Text to read:
# # # #

Time Complexity: O(Q*N)
Auxiliary Space: O(N)

Efficient Approach: To optimize the above approach, the idea is to store the frequency of each array element in a Map and then traverse each query and print the size of the map after each update. Follow the below steps to solve the problem:

Store the frequency of each element in a Map M.
For each query {p, x}, perform the following steps:
- Decrease the frequency of arr[p] by 1 in the Map M. If its frequency reduces to 0, remove that element from the Map.
- Update arr[p] = x and increment the frequency of x by 1 in the Map if it is already present. Otherwise, add element x in the Map setting its frequency as 1.
For each query in the above steps, print the size of the Map as the count of the distinct array elements.

Below is the implementation of the above approach:

C++

// C++ Program to implement
// the above approach
#include <bits/stdc++.h>
using namespace std;
 
#define Q 3
// Function to store the frequency
// of each element in the Map
void store(int arr[], int n,
           map<int, int> &map)
{
  for (int i = 0; i < n; i++)

# # # #

Supplied material:
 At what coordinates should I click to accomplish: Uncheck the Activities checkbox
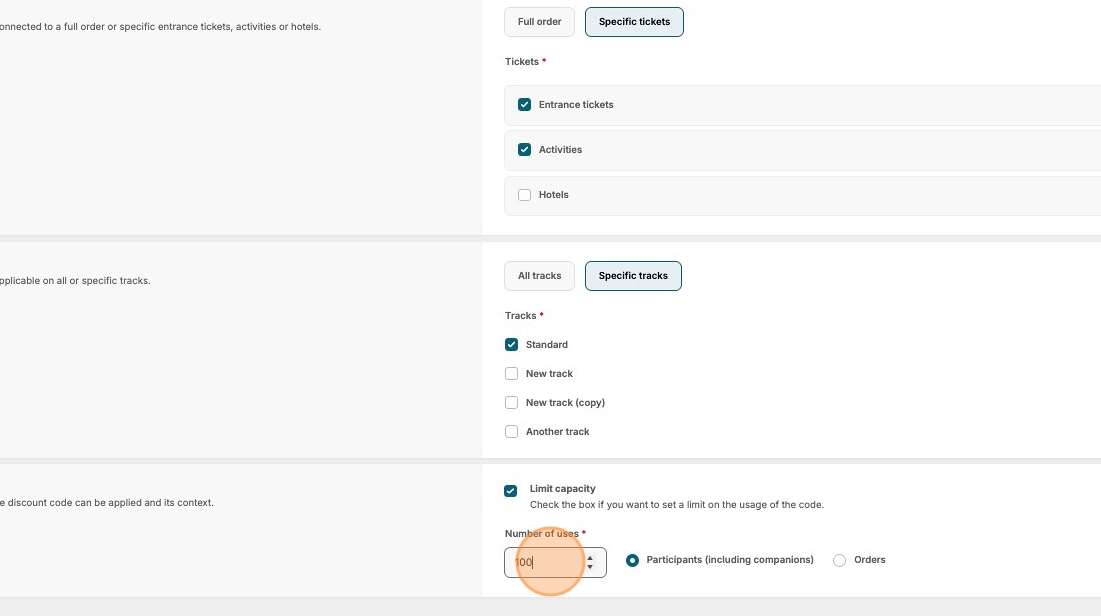click(524, 150)
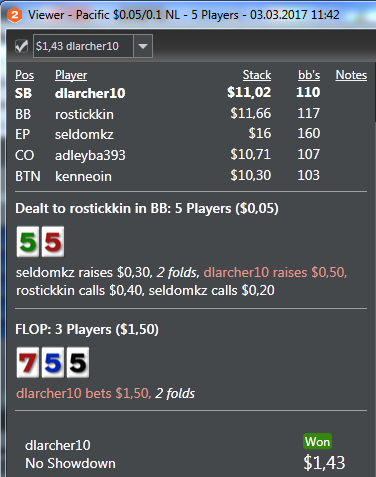This screenshot has height=477, width=376.
Task: Click the Notes column header
Action: click(351, 75)
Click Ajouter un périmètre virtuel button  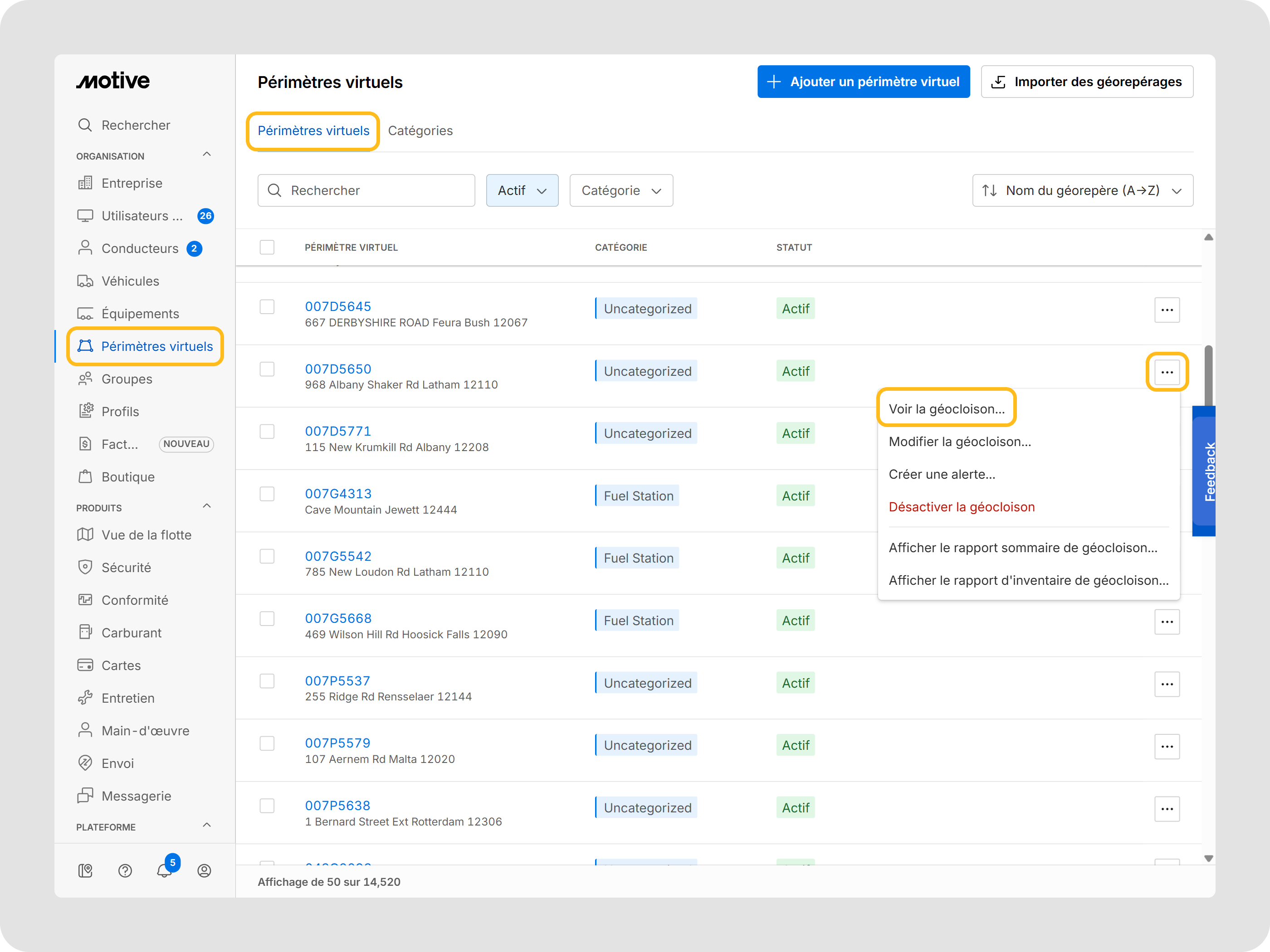pyautogui.click(x=863, y=82)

# # # #

Given problem: In the passage on counting distinct elements, can you change "frequency" to "tally" and give the part that begins at the words "Store the frequency of each element" and stops after "from the Map."?

Result:
Store the tally of each element in a Map M.
For each query {p, x}, perform the following steps:
- Decrease the tally of arr[p] by 1 in the Map M. If its tally reduces to 0, remove that element from the Map.